--- Dataset excerpts Enclosed Below ---
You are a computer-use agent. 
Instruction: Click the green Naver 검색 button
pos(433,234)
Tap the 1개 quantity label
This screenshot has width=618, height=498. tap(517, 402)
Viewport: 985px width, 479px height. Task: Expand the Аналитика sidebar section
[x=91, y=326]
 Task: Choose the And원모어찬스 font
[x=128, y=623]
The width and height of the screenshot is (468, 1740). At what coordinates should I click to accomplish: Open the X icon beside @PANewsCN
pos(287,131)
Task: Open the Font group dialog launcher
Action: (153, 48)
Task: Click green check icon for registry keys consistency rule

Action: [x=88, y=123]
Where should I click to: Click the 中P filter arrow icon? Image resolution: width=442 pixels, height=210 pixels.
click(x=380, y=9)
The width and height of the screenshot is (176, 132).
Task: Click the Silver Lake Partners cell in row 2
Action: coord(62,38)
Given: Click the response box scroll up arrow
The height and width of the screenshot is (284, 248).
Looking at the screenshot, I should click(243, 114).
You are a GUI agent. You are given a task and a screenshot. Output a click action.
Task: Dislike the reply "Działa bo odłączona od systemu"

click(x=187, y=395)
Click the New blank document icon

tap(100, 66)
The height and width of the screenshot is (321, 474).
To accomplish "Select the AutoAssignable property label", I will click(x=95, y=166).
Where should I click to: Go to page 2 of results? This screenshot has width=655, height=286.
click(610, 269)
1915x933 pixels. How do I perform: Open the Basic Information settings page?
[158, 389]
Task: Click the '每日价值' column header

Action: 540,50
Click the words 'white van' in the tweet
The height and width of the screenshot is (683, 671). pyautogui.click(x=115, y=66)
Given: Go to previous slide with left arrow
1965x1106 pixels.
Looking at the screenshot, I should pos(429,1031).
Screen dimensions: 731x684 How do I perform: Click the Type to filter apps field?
--- End of Enclosed Dataset excerpts ---
__Directions for this task__: Would you copy out all the entries above without changing a single character?

__Exercise result__:
You are a computer-use agent. 
Instruction: Click the green Naver 검색 button
pos(433,234)
Tap the 1개 quantity label
This screenshot has width=618, height=498. tap(517, 402)
Viewport: 985px width, 479px height. Task: Expand the Аналитика sidebar section
[x=91, y=326]
 Task: Choose the And원모어찬스 font
[x=128, y=623]
The width and height of the screenshot is (468, 1740). At what coordinates should I click to accomplish: Open the X icon beside @PANewsCN
pos(287,131)
Task: Open the Font group dialog launcher
Action: (153, 48)
Task: Click green check icon for registry keys consistency rule

Action: [x=88, y=123]
Where should I click to: Click the 中P filter arrow icon? Image resolution: width=442 pixels, height=210 pixels.
click(x=380, y=9)
The width and height of the screenshot is (176, 132).
Task: Click the Silver Lake Partners cell in row 2
Action: coord(62,38)
Given: Click the response box scroll up arrow
The height and width of the screenshot is (284, 248).
Looking at the screenshot, I should click(243, 114).
You are a GUI agent. You are given a task and a screenshot. Output a click action.
Task: Dislike the reply "Działa bo odłączona od systemu"

click(x=187, y=395)
Click the New blank document icon

tap(100, 66)
The height and width of the screenshot is (321, 474).
To accomplish "Select the AutoAssignable property label", I will click(x=95, y=166).
Where should I click to: Go to page 2 of results? This screenshot has width=655, height=286.
click(610, 269)
1915x933 pixels. How do I perform: Open the Basic Information settings page?
[158, 389]
Task: Click the '每日价值' column header

Action: 540,50
Click the words 'white van' in the tweet
The height and width of the screenshot is (683, 671). pyautogui.click(x=115, y=66)
Given: Go to previous slide with left arrow
1965x1106 pixels.
Looking at the screenshot, I should pos(429,1031).
Screen dimensions: 731x684 How do I perform: Click the Type to filter apps field?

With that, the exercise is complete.